You could watch great animated shorts on YouTube for the rest of your life
The benefit of YouTube’s “You watched this one video, so you must want to see everything else we have along those lines” algorithm is that it helpfully brings up things you didn’t even know to look for, based on interests you have already demonstrated. The downside is how quickly that algorithm can become monotonous: just because you’re watching a single episode by “Google Translate sings‘ doesn’t necessarily mean you want your YouTube homepage to suddenly send you a thousand extra episodes of the same channel.
But if you ever want the YouTube equivalent of a timeline cleanup and/or rabbit hole you can collapse into pretty much forever, it’s easy to get there with one simple trick. Watch a few standalone animated shorts on the service and YouTube will instantly fill your page with an infinite variety of visually creative, experimental, and above all, ambitious short stories.
There aren’t many outlets for short films these days, aside from sites like YouTube, Vimeo, and so on: celebrated short animation tournaments are over. (Almost?) Outside of film festival shows or museum events, there aren’t really any good places for animators to sell their short films for a profit. That’s why many of them post their work on YouTube, where it can be viewed and distributed, where word of mouth is collected and can serve as a calling card for young talent looking to make the transition to feature films. All of this means that there is one lot of short animation on the site – a non-stop, self-curated short festival of people who not only want to tell visually oriented, daring stories, but sometimes also want to change how those stories are told.
Part of this animation comes from students: the famous French animation school Gobelins puts her students’ projects onlineand the library alone is a treat. (See also the CalArts Channelthe Sheridan College Canalthe Rubika Channeletc.) Some videos come from small studios or independent creators around the world, looking for attention and recognition. Many of these short films have participated in festival competitions. Some are slick, professional work that mimics the production and storytelling styles of Pixar or DreamWorks. Many, many more are experimental and play with design, style, atmosphere and expression. From the thumbnail of a video you can often quickly see which style the creators have chosen.

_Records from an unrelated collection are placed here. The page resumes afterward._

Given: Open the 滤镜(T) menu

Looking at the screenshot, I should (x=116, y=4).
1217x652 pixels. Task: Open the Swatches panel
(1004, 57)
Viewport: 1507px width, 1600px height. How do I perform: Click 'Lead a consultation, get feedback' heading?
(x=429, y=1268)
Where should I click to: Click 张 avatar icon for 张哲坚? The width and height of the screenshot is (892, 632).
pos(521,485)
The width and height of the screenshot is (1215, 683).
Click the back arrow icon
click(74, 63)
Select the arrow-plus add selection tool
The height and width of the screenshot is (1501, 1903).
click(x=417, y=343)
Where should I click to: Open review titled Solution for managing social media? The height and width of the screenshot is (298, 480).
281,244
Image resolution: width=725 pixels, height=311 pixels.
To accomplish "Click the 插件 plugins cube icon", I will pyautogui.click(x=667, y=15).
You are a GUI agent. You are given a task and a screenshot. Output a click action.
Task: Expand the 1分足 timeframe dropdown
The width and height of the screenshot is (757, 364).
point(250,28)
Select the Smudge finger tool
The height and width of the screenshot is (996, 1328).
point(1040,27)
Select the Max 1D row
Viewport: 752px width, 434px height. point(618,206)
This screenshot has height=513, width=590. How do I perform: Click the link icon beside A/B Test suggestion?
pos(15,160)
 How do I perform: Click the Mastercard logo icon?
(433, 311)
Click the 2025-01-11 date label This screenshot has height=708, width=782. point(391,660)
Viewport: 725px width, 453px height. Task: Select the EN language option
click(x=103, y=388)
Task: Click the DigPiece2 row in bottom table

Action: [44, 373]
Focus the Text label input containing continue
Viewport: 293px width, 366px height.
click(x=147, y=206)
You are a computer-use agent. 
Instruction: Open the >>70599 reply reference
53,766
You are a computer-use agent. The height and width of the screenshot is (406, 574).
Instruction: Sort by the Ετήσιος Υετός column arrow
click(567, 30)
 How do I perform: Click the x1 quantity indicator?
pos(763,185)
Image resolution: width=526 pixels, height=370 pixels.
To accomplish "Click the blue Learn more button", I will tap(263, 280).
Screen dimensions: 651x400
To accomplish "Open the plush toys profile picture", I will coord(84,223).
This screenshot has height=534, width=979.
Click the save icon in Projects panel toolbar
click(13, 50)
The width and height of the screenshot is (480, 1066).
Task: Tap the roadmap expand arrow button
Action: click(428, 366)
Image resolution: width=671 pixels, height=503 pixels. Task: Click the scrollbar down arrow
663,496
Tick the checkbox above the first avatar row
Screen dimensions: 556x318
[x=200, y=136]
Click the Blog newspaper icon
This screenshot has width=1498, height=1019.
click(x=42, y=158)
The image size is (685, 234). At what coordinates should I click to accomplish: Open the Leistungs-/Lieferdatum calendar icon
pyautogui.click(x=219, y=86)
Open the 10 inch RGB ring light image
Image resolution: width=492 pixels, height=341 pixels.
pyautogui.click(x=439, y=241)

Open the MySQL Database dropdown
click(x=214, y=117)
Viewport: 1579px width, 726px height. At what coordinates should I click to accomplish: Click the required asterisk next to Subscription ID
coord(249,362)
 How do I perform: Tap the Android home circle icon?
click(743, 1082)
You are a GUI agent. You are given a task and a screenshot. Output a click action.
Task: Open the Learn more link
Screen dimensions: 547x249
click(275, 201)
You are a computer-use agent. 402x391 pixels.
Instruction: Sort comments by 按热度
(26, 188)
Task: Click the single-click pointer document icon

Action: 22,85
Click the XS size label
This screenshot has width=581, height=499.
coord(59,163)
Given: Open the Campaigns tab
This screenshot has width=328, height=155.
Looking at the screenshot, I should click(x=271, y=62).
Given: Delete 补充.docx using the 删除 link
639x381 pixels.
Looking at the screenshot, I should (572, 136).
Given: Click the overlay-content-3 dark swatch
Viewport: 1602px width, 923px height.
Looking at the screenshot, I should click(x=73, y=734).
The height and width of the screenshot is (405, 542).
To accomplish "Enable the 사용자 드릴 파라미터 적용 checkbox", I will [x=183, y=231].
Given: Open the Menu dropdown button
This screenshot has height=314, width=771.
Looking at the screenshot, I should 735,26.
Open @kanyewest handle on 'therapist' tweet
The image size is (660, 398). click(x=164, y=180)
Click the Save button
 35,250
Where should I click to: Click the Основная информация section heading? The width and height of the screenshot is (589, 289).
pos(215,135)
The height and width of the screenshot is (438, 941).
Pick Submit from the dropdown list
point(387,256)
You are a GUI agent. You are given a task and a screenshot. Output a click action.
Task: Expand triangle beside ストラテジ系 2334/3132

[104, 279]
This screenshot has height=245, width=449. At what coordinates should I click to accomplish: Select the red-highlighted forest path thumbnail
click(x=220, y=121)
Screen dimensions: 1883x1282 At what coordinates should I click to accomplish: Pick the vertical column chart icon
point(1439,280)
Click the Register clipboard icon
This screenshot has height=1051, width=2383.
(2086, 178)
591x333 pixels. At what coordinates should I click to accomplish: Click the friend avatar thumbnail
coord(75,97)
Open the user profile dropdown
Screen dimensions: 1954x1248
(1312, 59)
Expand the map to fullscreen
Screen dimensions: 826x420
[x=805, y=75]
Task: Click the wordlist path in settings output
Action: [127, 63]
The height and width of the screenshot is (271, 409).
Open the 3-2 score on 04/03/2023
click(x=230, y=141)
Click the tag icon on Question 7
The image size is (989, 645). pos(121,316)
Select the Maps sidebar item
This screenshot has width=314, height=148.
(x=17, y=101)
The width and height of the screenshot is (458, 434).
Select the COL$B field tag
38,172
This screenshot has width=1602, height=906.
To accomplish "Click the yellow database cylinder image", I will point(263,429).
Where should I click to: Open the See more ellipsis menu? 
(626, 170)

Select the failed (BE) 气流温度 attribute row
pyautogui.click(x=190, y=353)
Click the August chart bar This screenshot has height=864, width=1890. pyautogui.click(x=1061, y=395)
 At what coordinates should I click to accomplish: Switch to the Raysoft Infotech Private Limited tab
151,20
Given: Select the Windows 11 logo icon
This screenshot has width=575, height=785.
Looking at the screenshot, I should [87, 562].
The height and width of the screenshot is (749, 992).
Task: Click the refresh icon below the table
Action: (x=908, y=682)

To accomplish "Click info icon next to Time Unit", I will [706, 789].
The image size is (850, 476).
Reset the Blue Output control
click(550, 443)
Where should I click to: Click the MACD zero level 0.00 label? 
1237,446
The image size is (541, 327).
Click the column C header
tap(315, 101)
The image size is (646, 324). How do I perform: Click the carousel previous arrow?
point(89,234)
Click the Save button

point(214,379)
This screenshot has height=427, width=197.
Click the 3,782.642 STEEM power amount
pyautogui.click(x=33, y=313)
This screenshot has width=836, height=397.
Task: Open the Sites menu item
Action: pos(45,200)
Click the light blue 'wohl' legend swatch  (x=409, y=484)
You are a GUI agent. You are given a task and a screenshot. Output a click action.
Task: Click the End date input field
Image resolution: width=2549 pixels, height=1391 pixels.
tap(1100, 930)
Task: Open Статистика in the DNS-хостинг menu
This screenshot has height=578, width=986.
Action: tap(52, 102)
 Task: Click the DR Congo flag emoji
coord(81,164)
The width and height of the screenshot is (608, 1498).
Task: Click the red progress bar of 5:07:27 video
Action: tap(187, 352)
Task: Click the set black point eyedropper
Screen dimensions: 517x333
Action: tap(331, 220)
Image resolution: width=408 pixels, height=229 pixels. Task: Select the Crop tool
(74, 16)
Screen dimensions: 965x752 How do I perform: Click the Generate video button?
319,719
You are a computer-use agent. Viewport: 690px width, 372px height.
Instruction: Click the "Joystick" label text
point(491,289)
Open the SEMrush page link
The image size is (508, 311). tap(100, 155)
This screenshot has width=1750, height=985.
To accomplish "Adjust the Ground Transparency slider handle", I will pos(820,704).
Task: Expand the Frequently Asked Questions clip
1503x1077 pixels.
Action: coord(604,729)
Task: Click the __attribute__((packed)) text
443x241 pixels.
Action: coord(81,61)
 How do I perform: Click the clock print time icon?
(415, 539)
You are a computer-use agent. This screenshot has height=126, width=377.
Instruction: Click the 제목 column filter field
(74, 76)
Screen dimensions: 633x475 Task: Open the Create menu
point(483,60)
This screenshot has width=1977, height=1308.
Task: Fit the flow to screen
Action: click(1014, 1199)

If you want to start somewhere simple and satisfying, I’ve been a long-time fan of Jacob Frey’s 2014 mega-prize winner The presenta simple, heartwarming story about a teenage gamer and the new puppy that disgusts him:
Do you want the exact opposite of that? Watch the stylized, fluidly beautiful action in this dark Indian fable about climate refugees in a flooded city versus a killer tiger:
From there… Want something longer, more elaborate and more ambitious?
Something experimental and wacky?
A haunting, melancholic mood piece?
Weird, beautiful stop motion?
Old-fashioned paper cutouts?
Fan films in familiar environments?
A charming friendship story that feels like a classic children’s picture book?
Maybe just a cute kitten from hell?
Whatever you’re into, it’s pretty easy to dive into YouTube’s vast collection of animated short stories and get lost. Don’t forget to bookmark your favorites. I’m still trying to track down a fun story I saw years ago about the unfortunate courtship habits of strange aliens who looked a bit like electric lemurs and lived in an elaborate, beautifully lit city. I lost it among all the other shorts in my timeline. If you come across it during your own rabbit hole dive through the endless supply of fun animated shorts on YouTube, let me know, would you?